SINGAPORE - The Government has met with the National Council of Churches of Singapore (NCCS) after the religious body issued a statement two weeks ago (Oct 5) urging it to review its recent decision to allow two lottery operators here to offer online betting services.
Following the meeting, the council, which represents more than 250 churches, said in a letter issued to its members today (Oct 19), that it recognises that the Government's decision to allow this is a "judgement call".
NCCS said: "Given the data on the current remote gambling landscape, the Government deems this to be the best approach to mitigate driving remote gambling activities underground and exacerbating law and order concerns."
The council said that following its initial statement, its representatives had a "candid and important face-to-face discussion" with the Ministry of Home Affairs (MHA) and Ministry of Social and Family Development.
NCCS noted that the Government "is willing to proactively strengthen the family and social environment" to prevent and mitigate the harmful consequences of online gambling.
The Government will be meeting with council leaders in the next three to six months "to take this further".
NCCS added that the Government acknowledges its deep concern over the negative social consequences of legalising the two remote gambling platforms and will be regularly monitoring the overall impact.
Last month, MHA gave the green light to allow Singapore Pools and Singapore Turf Club to run online betting services. These will be rolled out on Oct 25 and Nov 15 respectively.
The authorities' approval followed applications by the Singapore-based operators to be exempted from the Remote Gambling Act passed by Parliament two years ago.

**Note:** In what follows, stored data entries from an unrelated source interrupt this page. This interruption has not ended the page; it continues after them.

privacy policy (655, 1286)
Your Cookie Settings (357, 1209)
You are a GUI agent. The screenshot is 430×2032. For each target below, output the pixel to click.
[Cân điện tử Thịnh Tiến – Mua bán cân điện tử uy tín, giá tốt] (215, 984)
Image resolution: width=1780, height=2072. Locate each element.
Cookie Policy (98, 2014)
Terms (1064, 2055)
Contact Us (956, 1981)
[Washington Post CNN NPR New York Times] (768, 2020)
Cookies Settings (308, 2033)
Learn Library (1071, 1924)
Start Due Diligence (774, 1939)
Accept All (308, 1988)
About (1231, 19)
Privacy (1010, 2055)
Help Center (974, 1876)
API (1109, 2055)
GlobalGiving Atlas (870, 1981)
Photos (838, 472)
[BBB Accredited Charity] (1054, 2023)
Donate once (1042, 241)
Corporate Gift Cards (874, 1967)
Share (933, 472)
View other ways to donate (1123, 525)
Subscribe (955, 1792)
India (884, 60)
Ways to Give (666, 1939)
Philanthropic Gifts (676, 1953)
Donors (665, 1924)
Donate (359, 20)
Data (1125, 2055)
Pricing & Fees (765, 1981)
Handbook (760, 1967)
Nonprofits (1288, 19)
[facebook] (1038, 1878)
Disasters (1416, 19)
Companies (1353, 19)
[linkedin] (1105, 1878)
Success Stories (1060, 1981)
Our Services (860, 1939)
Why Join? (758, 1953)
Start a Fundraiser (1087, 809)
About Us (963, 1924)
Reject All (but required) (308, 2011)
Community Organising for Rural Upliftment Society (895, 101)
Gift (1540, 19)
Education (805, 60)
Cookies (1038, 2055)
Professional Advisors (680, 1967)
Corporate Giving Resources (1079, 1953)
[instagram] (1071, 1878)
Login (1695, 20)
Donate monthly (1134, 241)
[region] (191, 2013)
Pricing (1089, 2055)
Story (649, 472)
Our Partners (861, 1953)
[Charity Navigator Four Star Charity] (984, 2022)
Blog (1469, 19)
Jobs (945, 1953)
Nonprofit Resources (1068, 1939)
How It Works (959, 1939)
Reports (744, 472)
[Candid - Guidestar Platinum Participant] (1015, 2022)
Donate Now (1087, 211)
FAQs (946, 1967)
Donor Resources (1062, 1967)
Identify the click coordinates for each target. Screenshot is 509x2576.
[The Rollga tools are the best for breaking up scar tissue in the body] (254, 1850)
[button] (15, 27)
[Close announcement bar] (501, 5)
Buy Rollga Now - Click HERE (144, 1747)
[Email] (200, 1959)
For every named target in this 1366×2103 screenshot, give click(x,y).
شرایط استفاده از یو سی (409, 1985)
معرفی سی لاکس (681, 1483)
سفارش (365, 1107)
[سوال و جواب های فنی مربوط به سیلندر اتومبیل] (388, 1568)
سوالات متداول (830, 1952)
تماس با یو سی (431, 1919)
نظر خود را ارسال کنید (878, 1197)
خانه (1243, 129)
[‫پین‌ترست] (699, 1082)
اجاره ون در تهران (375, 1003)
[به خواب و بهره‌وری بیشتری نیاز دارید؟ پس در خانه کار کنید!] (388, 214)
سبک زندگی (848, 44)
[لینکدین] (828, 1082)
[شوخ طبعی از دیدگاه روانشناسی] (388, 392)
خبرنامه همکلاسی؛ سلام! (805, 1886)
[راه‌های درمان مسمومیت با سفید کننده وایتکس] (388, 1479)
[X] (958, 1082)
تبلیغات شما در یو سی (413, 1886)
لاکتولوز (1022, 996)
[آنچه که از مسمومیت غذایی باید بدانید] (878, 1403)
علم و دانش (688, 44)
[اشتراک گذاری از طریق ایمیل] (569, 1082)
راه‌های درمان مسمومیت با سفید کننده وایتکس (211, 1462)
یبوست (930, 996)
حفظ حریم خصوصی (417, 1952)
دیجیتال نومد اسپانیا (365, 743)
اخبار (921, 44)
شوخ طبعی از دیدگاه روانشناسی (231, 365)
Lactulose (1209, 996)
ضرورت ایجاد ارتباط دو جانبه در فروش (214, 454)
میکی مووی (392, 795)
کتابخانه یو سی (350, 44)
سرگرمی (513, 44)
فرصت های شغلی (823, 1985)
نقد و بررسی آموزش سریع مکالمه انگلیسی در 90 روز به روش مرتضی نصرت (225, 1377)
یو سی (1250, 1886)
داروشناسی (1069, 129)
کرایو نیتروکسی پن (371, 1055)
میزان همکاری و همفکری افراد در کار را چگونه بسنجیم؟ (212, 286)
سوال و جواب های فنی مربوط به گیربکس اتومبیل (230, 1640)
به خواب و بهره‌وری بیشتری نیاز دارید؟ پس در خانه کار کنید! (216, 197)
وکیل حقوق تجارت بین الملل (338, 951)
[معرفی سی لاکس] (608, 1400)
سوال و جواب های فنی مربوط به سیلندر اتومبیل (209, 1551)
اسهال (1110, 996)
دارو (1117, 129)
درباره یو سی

The Act outlaws all online and phone betting activities.
NCCS had said in its initial statement that the Government is sending "confusing and conflicting signals". However, the council acknowledged today (Oct 19) that when the Act was passed in 2014, the Government had said that some exemptions would be given as it did not think a complete ban will work.
The council also noted that the Act included the provision of exempt operators - something that had been discussed with social service leaders and representatives from religious bodies before it was tabled and passed by Parliament.
During the meeting, the Government maintained that allowing exempt operators to provide online gambling services under stringent controls is the best approach to limit and contain any adverse social consequences - a conclusion based on studies and its assessment of possible scenarios, said NCCS.
But the council added that it still has its reservations about this conclusion, arguing that the family and social fabric of Singapore is "currently not strong enough" to provide the safeguards against problem gambling.
It said that it will be rolling out a slew of measures to address the harmful consequences of online gambling.
The first is to set up a task force to explore ways to strengthen the family and Singapore's social fabric to mitigate gambling's harmful effects; to care for problem gamblers within and outside of their congregations; as well as to work with the Roman Catholic Church, other faith communities and the Government on this area.
The second is to publish a tract on gambling "that can be placed in the hands of every church member and can be used as the basis for teaching and discussion on the subject".
Lastly, the council aims to monitor the situation of online gambling closely and to provide feedback to authorities with the aid of its member churches.
Other religious bodies have weighed in on the issue as well. The Catholic Church on Oct 12 urged the Government to closely monitor the situation, and also requested for regular consultations and updates on the consequences of its decision.
Muslim leaders have also reminded the community on the ills of gambling - including online gambling, which they said is "firmly" prohibited in Islam.
In its letter today, NCCS said that it will always endeavour to "play its part as a responsible intermediate organisation to seek the welfare of our city-state and to work together with the government and other religious and grassroots organisations to promote the common good".